One of my guiding principles for DWikiText is that it has to look attractive and natural in raw text; this is clearly not happening with either example. My first idea is 'processing notes', in a form stolen from *roff:
.pn no _ sub -> {{C:rarr}}atkbd_connect -> atkbd_activate -> i8042_interrupt -> ...
I'm not sure that I like this format for processing notes (or even the name), plus it doesn't really improve writing x86_64 once or twice in an entry, plus it turns out to have some unaesthetic consequences; the only good way to do the text substitutions right now makes them affect things like URLs (which are in the text but not actually text).
2007-02-13
On Python's grammar
Python's grammar looks imposingly complex from the outside, but the more I've thought about it the more I've realized that it's simple but clever. In particular, the way the work is split between the tokenizer and the actual grammar simplifies both.
(Technically you could claim that Python's grammar is straightforward because the tokenizer takes care of all the hard bits, but I consider this ducking the issue.)

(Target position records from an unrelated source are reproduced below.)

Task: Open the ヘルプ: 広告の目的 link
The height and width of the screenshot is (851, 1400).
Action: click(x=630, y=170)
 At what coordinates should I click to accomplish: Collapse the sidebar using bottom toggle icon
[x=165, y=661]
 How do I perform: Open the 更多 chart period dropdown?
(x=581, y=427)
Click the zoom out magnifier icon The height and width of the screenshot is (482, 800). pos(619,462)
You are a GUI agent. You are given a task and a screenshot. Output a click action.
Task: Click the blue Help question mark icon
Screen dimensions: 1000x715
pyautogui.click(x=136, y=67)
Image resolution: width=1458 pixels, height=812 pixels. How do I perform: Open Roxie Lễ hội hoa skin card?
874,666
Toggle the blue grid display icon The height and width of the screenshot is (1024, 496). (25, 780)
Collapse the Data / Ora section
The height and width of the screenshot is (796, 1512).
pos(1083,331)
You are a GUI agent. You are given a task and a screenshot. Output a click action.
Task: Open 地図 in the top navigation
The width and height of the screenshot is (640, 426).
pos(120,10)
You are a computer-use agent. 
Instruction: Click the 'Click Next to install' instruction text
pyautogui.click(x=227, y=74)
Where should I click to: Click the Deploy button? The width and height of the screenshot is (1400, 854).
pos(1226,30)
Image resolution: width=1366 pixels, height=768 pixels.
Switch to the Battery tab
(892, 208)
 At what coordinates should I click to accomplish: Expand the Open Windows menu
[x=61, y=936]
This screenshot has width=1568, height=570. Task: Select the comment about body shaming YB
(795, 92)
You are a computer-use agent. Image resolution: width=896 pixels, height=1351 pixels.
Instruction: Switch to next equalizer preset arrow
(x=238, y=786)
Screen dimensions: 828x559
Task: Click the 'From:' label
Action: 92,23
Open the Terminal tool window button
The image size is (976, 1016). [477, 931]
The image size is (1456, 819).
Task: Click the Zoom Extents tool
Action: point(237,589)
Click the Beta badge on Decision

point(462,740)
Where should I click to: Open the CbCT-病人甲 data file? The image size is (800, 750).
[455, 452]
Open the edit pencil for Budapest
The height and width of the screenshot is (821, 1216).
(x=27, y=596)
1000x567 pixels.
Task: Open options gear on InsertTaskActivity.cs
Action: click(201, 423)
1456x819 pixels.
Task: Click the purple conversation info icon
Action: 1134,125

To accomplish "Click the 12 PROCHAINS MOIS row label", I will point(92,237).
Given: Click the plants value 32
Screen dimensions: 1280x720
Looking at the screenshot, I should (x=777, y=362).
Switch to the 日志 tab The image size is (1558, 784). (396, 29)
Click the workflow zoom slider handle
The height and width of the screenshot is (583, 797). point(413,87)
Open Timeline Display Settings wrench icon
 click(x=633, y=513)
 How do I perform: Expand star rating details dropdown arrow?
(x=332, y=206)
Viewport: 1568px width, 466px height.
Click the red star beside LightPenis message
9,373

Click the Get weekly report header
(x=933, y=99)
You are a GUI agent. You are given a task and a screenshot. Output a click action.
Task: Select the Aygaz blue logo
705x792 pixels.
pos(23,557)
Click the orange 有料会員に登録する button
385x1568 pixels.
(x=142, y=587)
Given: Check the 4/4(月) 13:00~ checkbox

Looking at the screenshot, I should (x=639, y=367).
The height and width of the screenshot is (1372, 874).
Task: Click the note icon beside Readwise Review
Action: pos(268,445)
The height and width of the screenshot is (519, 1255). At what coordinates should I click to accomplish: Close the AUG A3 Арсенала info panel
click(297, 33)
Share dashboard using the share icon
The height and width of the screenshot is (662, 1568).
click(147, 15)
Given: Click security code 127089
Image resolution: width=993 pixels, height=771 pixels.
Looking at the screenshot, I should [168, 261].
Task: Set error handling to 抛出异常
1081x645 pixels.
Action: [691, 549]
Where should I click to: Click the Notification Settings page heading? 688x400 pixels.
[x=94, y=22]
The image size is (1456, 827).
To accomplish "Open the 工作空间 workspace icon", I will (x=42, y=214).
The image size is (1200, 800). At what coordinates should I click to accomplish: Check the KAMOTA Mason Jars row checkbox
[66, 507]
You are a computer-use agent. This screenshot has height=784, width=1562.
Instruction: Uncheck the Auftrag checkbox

The actual grammar is typical for an Algol-style language. You have the big set of rules for expressions, and the big shunting yards of the basic and compound statements, and that's mostly it. Python gains some simplicity because you can pretty much define anything anywhere (you can embed a class definition in the middle of a function defined inside a function inside a class definition, if you really want to), so it doesn't have to put ordering and placement constraints into the grammar.
(Python also cleverly sets up the grammar so that indentation only shows
up in one rule, 'suite', the generic definition of a block of statements
such as the body of a while or a class definition.)
The tokenizer too is pretty normal, although this is harder to see since it's hand-coded and thus there is no simple to read set of production rules, just the rather dry lexical structure description (very few people read language descriptions for fun, whereas you can actually skim a flex input file and get a sense of anything unusual going on). It does have to track the indentation level to generate synthetic INDENT and DEDENT tokens when it changes, and do implicit line joining, but neither are too complicated.
I am not sure that I would have come up with this split to start with, if I was designing a similar language where indentation was significant, and pretty much all of the other designs I can think of would be more complicated to implement.